Há mais de 15 anos na triagem do Hemopa, a médica Socorro Ferreira conta que toda a legislação do sangue determina o que deve ser perguntado durante a triagem, possibilitando ao profissional adentrar na intimidade do doador para investigar a vida sexual e social dele. “Vamos perguntar, por exemplo, se a pessoa tem múltiplos parceiros. Se positivo, isso leva a inaptidão. Porque, segundo a legislação, essa pessoa tem uma exposição maior às doenças sexualmente transmissíveis”.

Esses questionamentos abrangem diversas situações, umas voltadas à proteção do doador, outras protegem os pacientes. “O uso de determinados medicamentos impossibilita a doação porque as substâncias são veiculadas pelo sangue afetando quem irá receber a transfusão. Já o doador que está com algum problema de saúde, como uma infecção, por exemplo, também não poderá doar. Essa é uma medida de proteção ao voluntário”, comenta Socorro.

A médica observa que toda transfusão parte da premissa de que o voluntário vai ao hemocentro para salvar uma vida e não para contribuir para o agravamento da saúde de alguém que já está tão debilitado. “Eu sempre digo que eu trio pensando que as minhas filhas que vão receber esse sangue. Gosto de fazer triagem. Nós criamos laços com as pessoas, ouvimos histórias. O contato é direto com o doador. Algumas vezes um candidato que nunca doou chega desesperado porque alguém da família está precisando. Ele acaba não podendo doar porque a pressão está alterada ou porque não tem condições emocionais para isso. Então precisamos conversar com ele, acalmá-lo. É um trabalho muito humanizado”, fala.

O profissional da triagem pode ser um médico ou qualquer outra pessoa da área da saúde de nível superior, desde que seja capacitado e qualificado para desempenhar a função e que esteja sob a supervisão de um médico.

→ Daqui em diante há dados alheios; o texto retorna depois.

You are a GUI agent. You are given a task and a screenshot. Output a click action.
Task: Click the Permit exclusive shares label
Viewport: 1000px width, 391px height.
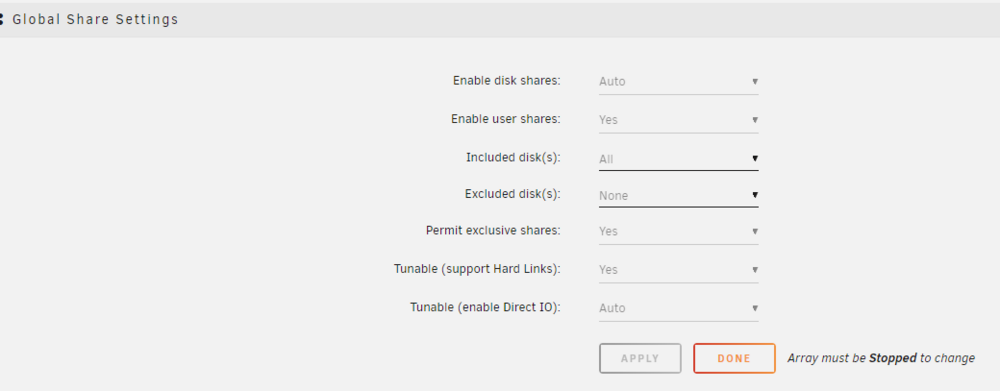[x=493, y=230]
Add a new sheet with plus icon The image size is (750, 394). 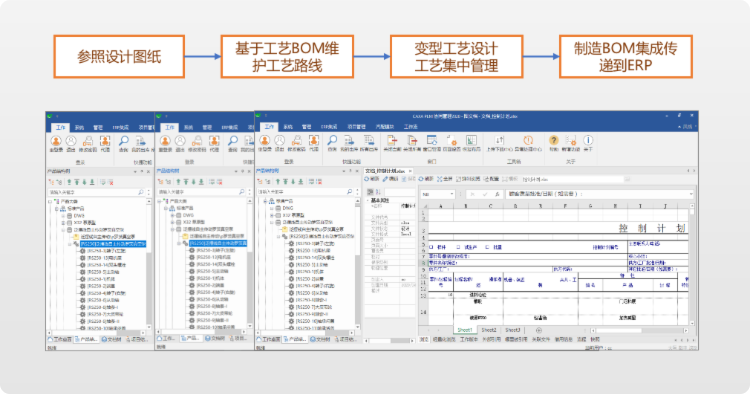coord(539,330)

A médica comenta que muitas pessoas têm medo de ir a uma unidade de saúde e relatar a suspeita de contaminação por alguma doença. “Infelizmente, essas pessoas acham que o caminho mais fácil é vir ao Hemopa. Mas nós percebemos isso. Nosso objetivo é garantir a segurança de quem vai receber o sangue”.

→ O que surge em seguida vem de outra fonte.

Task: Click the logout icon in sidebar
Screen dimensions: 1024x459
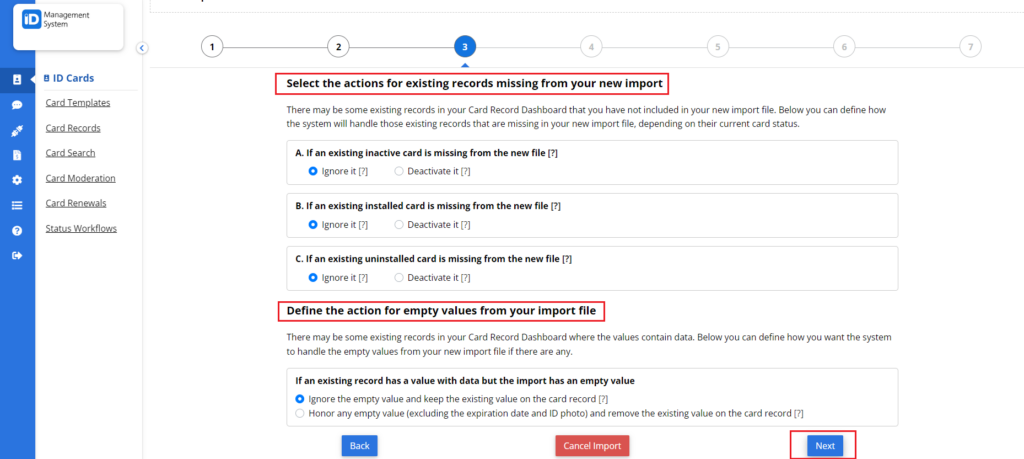Action: (17, 256)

Assim como há constante sofisticação tecnológica na sorologia, também existe uma evolução na legislação do sangue. Isso é causado pela série de estudos e entendimentos que permitem a inclusão de critérios, como também a exclusão de outros. “Costumo dizer que não existem doadores. Existe o doador. Não existem pacientes. Existe o paciente. Cada caso é um caso e a lei acompanha tudo isso”, comenta Socorro.

Um exemplo disso é o exame de endoscopia. Antes, não havia vedação à doação para quem fazia o procedimento. Mas agora é diferente. “Para as pessoas que fazem endoscopia, se dá um período de seis meses porque existem estudos que comprovaram que, mesmo minimamente, há risco de se contrair hepatite C durante o exame”.

Caso o candidato à doação seja aprovado na triagem, ele segue para dar seu voto de autoexclusão. A pergunta feita por uma máquina é “você está seguro que seu sangue pode ser usado em pacientes”. O candidato deve responder “sim” ou “não”. Esse voto é fundamental para maior segurança daquele que recebe a transfusão, caso o candidato tenha omitido alguma informação durante a entrevista. Se a resposta for negativa, a bolsa de sangue a ser coletada será automaticamente descartada.

Por fim, o doador é conduzido até a sala de coleta. O procedimento é seguro, já que o material utilizado é totalmente descartável. São coletados cerca de 450 ml de sangue, além de amostras para a realização dos exames.